TASK INSTRUCTIONS — Rewrite the records below, changing "screenshot" to "image" and keeping everything else the same. Leave the pictures out of your answer.

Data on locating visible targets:
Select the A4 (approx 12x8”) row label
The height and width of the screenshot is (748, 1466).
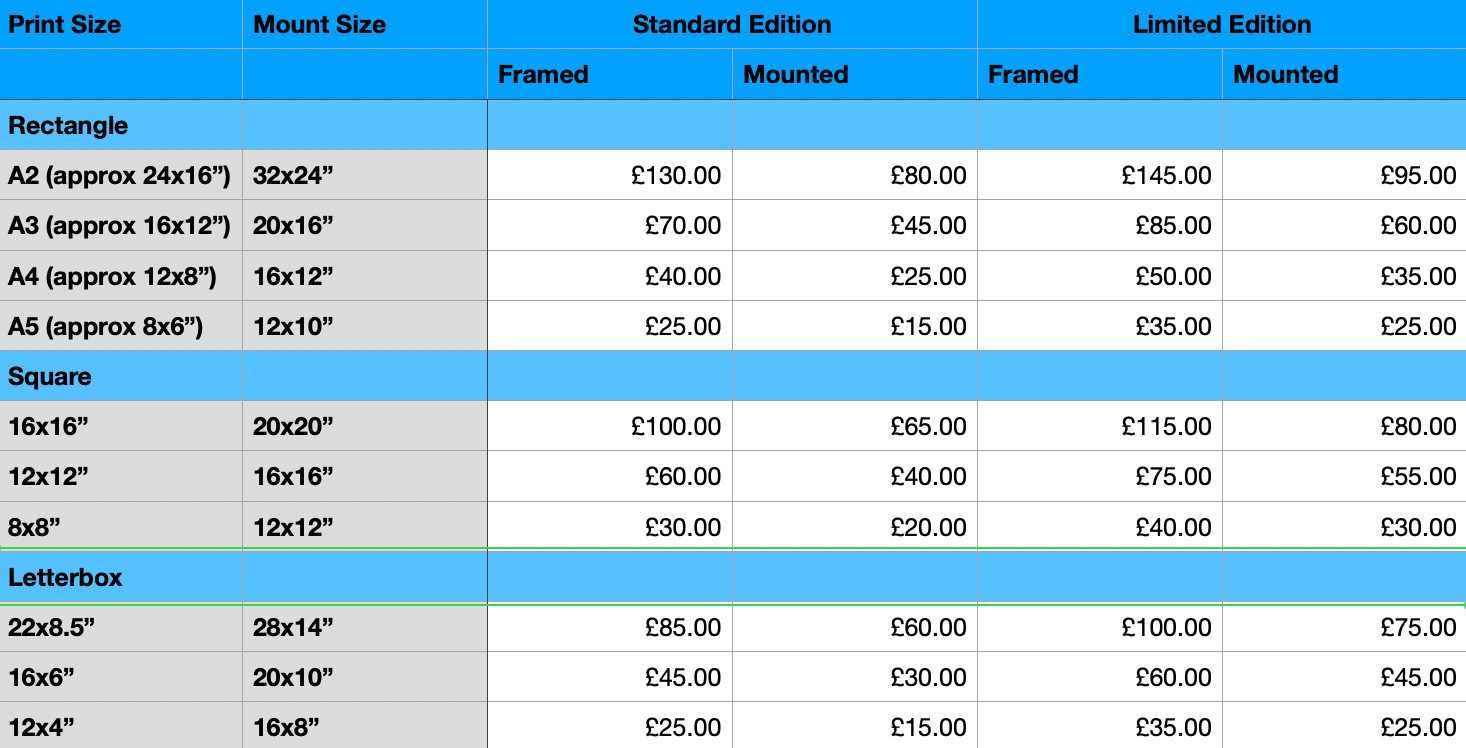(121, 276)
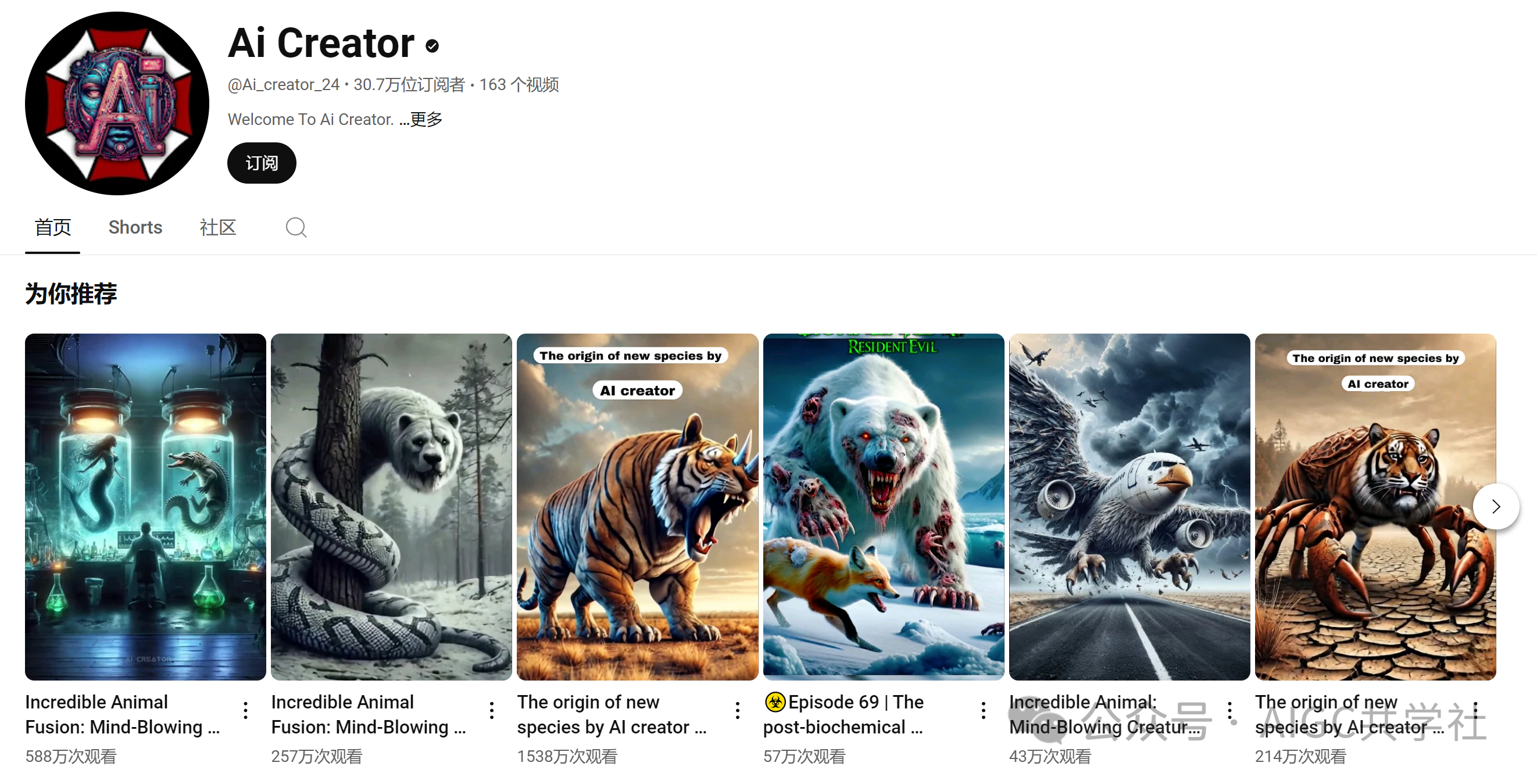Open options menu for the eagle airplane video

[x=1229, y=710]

TASK SOLUTION —
Select the A4 (approx 12x8”) row label
The height and width of the image is (748, 1466).
(121, 276)
Open options menu for the eagle airplane video

[x=1229, y=710]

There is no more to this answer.